Document text:
--------------------------------

By Mark Bern, CPA CFA
Most of my analysis is based upon history and trends, but I also look into the qualitative aspect as well as I can to determine if there are advantages that could translate into higher growth rates for one company over another. I think it is worth pointing out that these two companies, while having similarities, also have some stark differences. The greatest difference, in my opinion, is how the two companies are approaching the blockbuster drug patent cliff that looms just ahead.
Merck’s acquisition of Schering-Plough (11/09) is resulting in a healthier pipeline and cost savings that will dampen the impact of declining future revenues. Merck seems to have chosen to slow its growth while Pfizer seems to be willing to accept a faster decline while cutting costs to remain profitable. This should translate into more stable earnings for Merck versus a potential dip in earnings for Pfizer when cuts in R&D portend future gaps in new revenue necessary to compensate for materially lower sales after blockbuster drugs lose patent protection.
Near term concerns for both companies include loss of patent protection on drugs that represent major sources of sales and increased generic competition that will tend to hurt margins, especially over the next two years. Specifically, Pfizer’s best-selling product, Lipitor, loses patent protection this month and the company will see its $2.6 billion of revenue from the latest quarter begin to deteriorate under pressure from generic competition. Merck faces similar problems as it prepares for the loss of patent protection in 2012 on Singulair, its top-selling product. Pfizer, having reduced its investment in R&D may have future holes in its pipeline. Only time will tell.
On the brighter side Pfizer will continue to reduce its cost structure to better match revenue streams and I expect additional share repurchases to help support per share earnings. Recent quarterly earnings for both companies were positive surprises, beating consensus earnings expectations. Merck saw strong growth of 20% in sales at its Animal Health operations and sales of its diabetes medication Januvia rose 41%.
Now let’s look at the numbers. Return on Equity has risen at both companies since 2009. However, the rise has been more pronounced at Merck which sported a 21.5% ROE in 2010 compared to 12.5% in 2009. Pfizer, on the other hand, has seen its ROE improve to only 10.5% in 2010 from 9.6% in 2009. The industry average is 16%, placing Merck above the average and Pfizer below. Pfizer’s debt to equity level as of the end of 2010 is 44.1% while Merck is 28.7%. The industry average is 27%, putting Merck in line and Pfizer a little high. Merck has the higher profit margin at 24.3% while the industry average is 19%. Pfizer’s profit margin for 2010 is 13.5%. Cash flows and earnings per share both suffered setbacks for the two companies during the great recession but are rebounding for both. The edge so far appears to go to Merck.

--------------------------------

[Records from a dataset]
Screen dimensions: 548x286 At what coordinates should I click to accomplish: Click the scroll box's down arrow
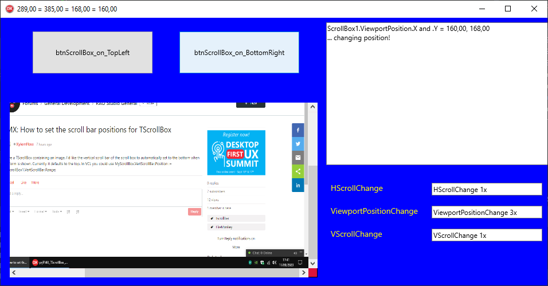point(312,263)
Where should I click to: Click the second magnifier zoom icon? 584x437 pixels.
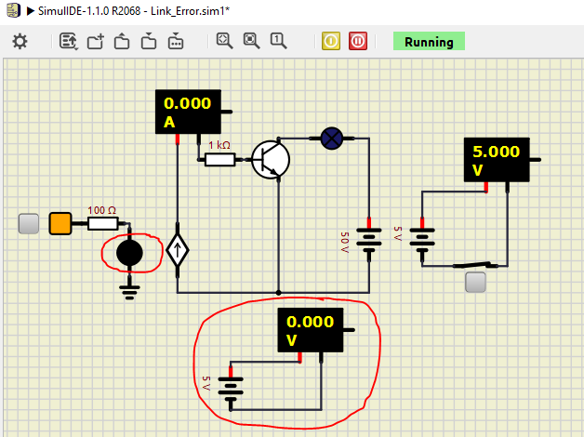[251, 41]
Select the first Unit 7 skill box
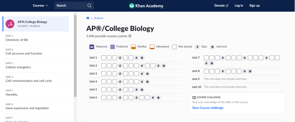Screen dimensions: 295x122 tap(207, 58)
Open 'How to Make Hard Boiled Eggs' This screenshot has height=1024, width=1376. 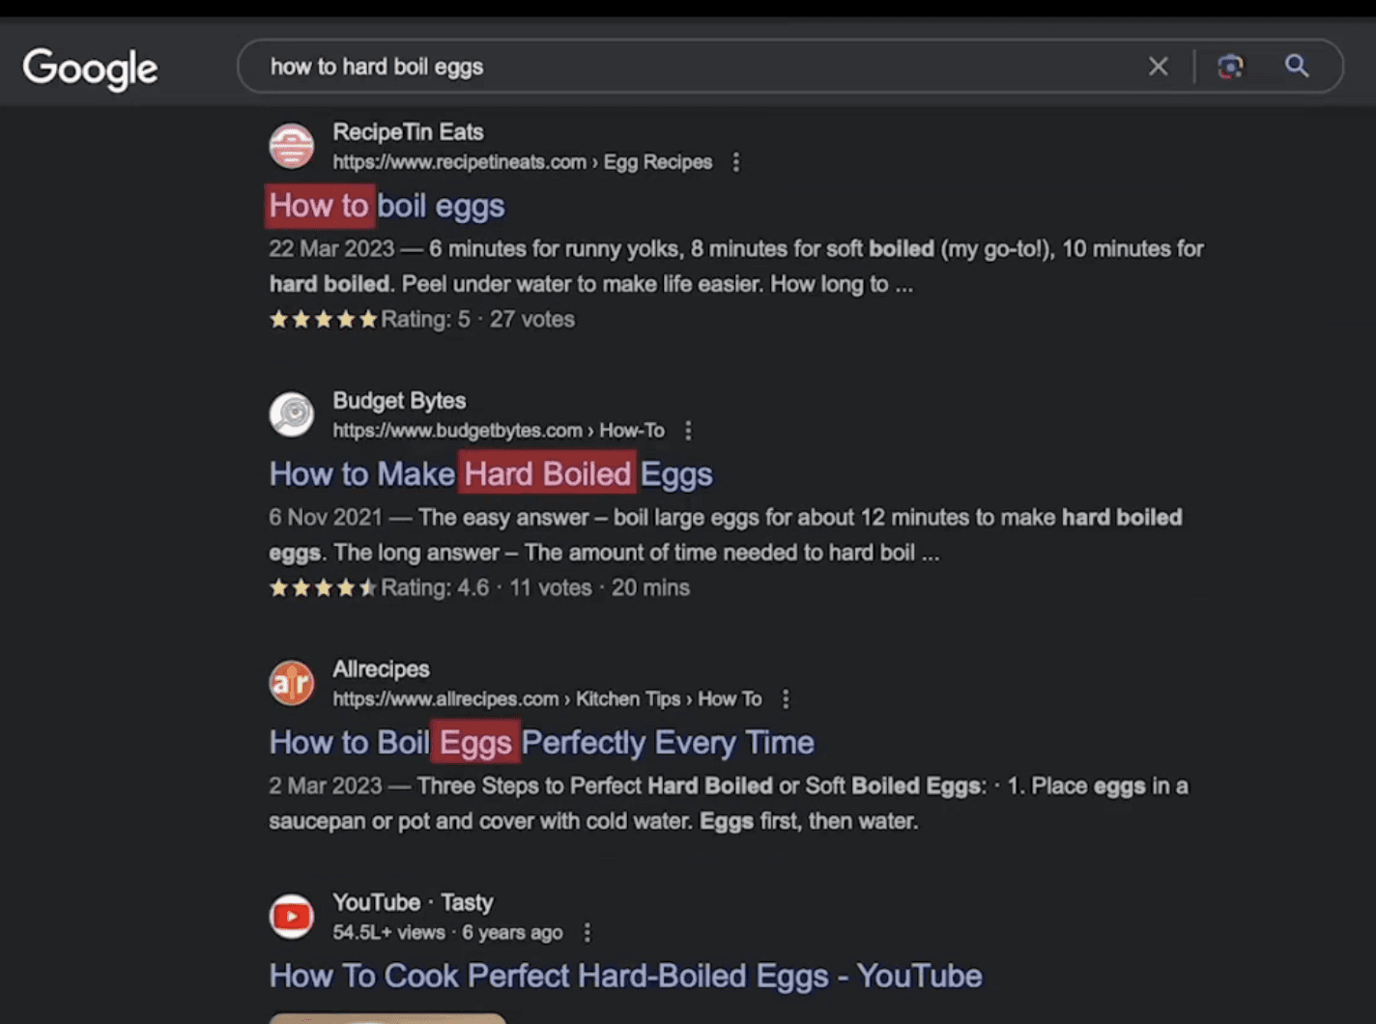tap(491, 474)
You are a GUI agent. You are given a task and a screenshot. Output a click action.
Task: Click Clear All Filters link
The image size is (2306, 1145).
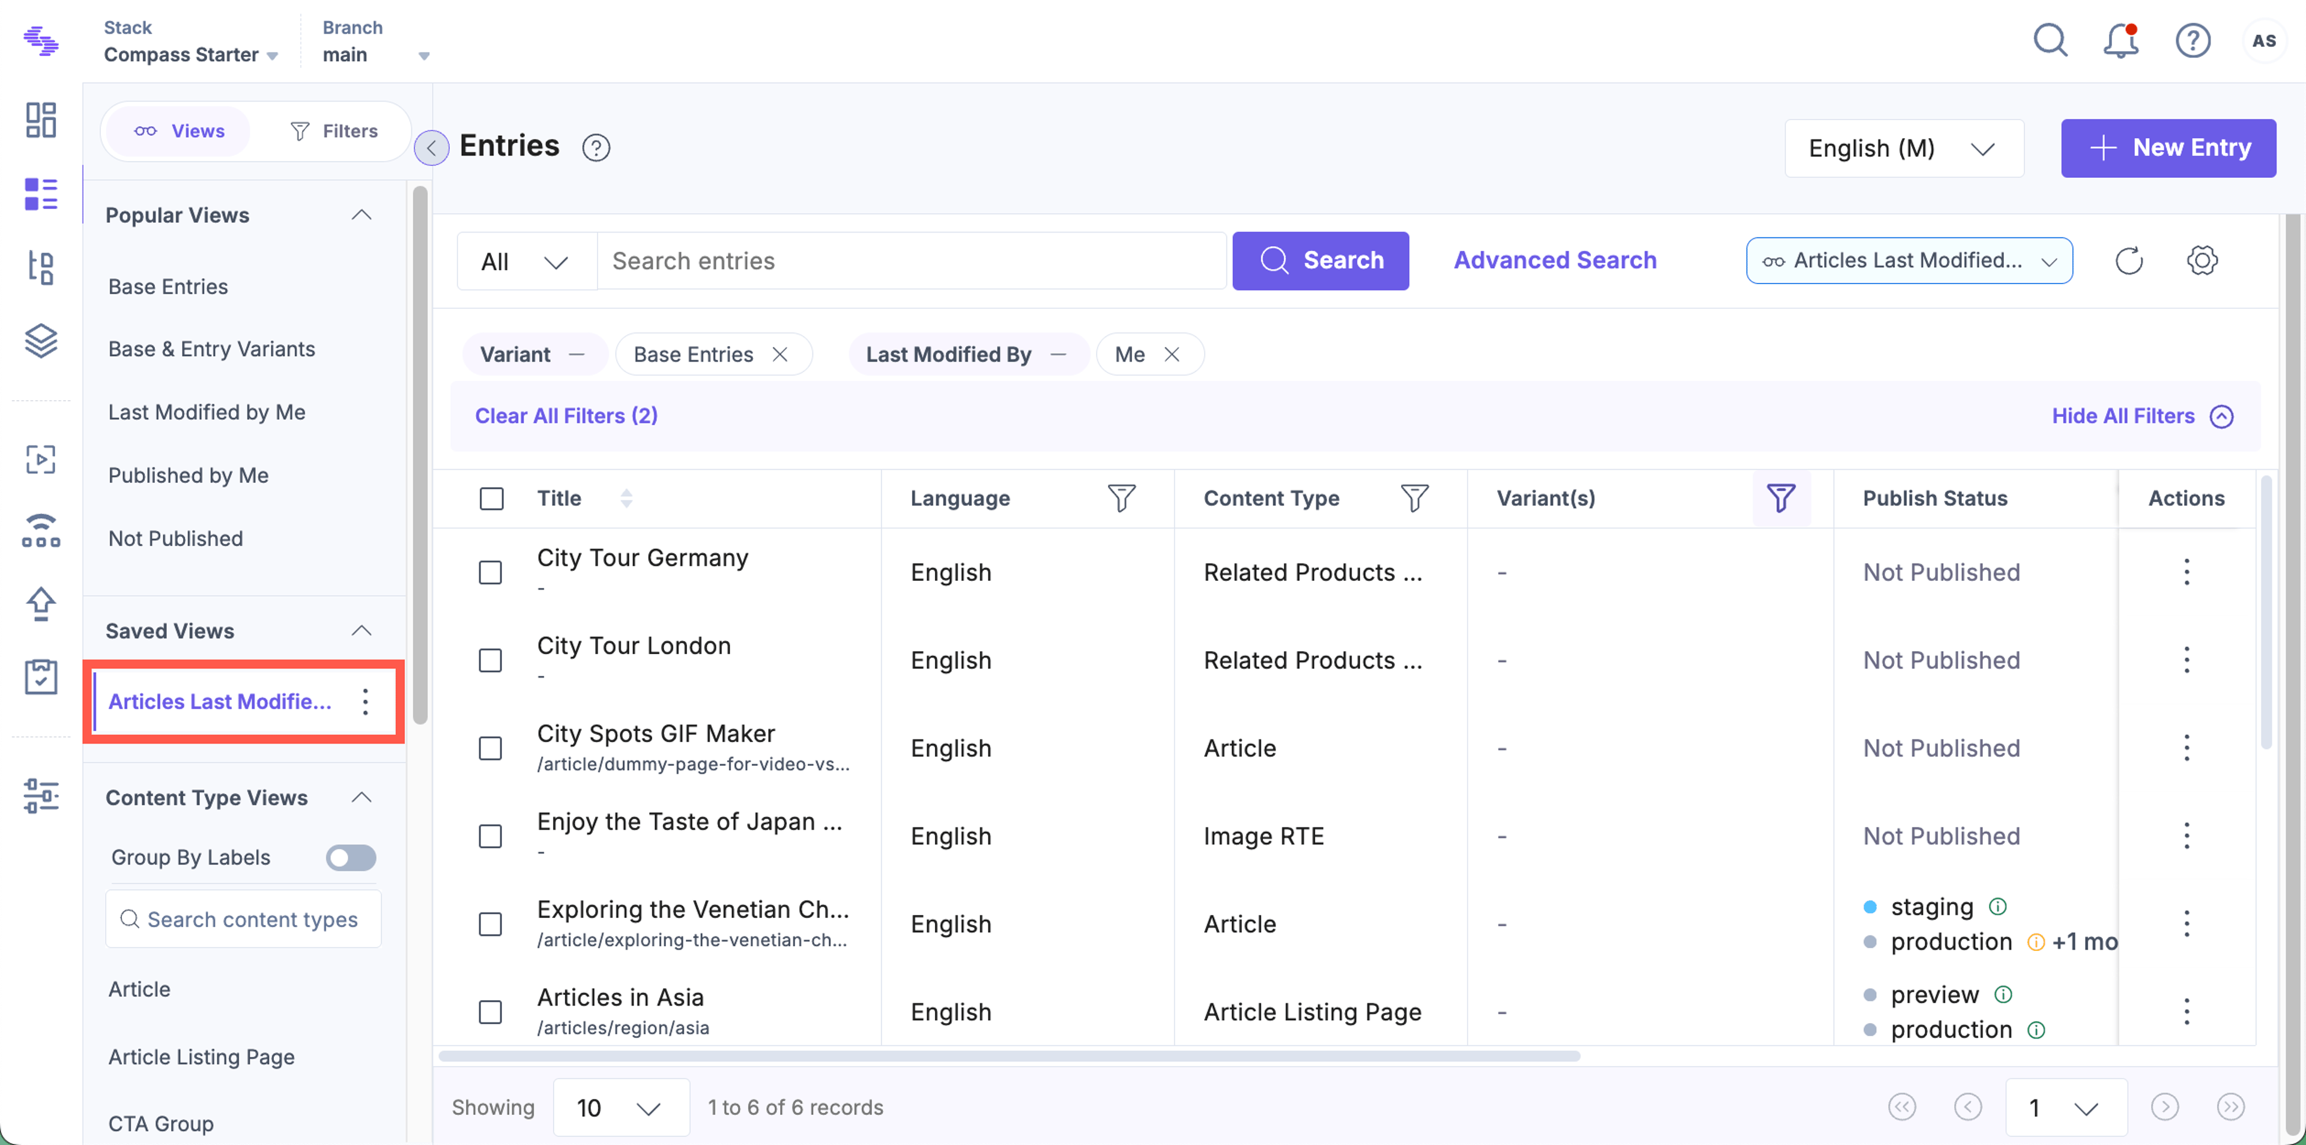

--------------------------------

Task set:
1. List every drug mentioned by name in the text comparing Merck and Pfizer.
2. According to the Merck and Pfizer comparison, what was Pfizer's debt to equity level at the end of 2010?
3. Continue the text comparing Merck and Pfizer, picking up after its final sentence.
These data have nothing to do with the text comparing Merck and Pfizer.

Answers for the tasks:
1. Lipitor, Singulair, Januvia

2. 44.1%

3.
Now we are about to delve into the meat of the analysis for me, looking at sales and dividend growth. I like dividends, while increasing sales combined with stable or improving profit margins generally lead to rising dividends, the cornerstone of long-term investing.
Merck currently offers the better yield of 4.3% compared to Pfizer’s 4.1%. Merck also has the lower payout ratio at 41% compared to 70% for Pfizer (both are based upon estimated full year 2011 EPS and current dividend information). That would tend to indicate that Merck has a little more flexibility in increasing (or at least maintaining) dividends going forward and is likely to be able to maintain the higher dividend yield unless their stock price rises more rapidly. Sales for Merck have increased at a slightly higher rate in 2011 compared to 2010, rising an estimated 3.3%, while rising by 67.7% in the previous year. Pfizer’s sales are expected to remain relatively flat in 2011 over 2010, having grown by 35.6% in the previous year. Going forward, I believe that revenue growth will prove hard to come by for either company, it will most likely remain flat for Merck and fall by about 2% for Pfizer.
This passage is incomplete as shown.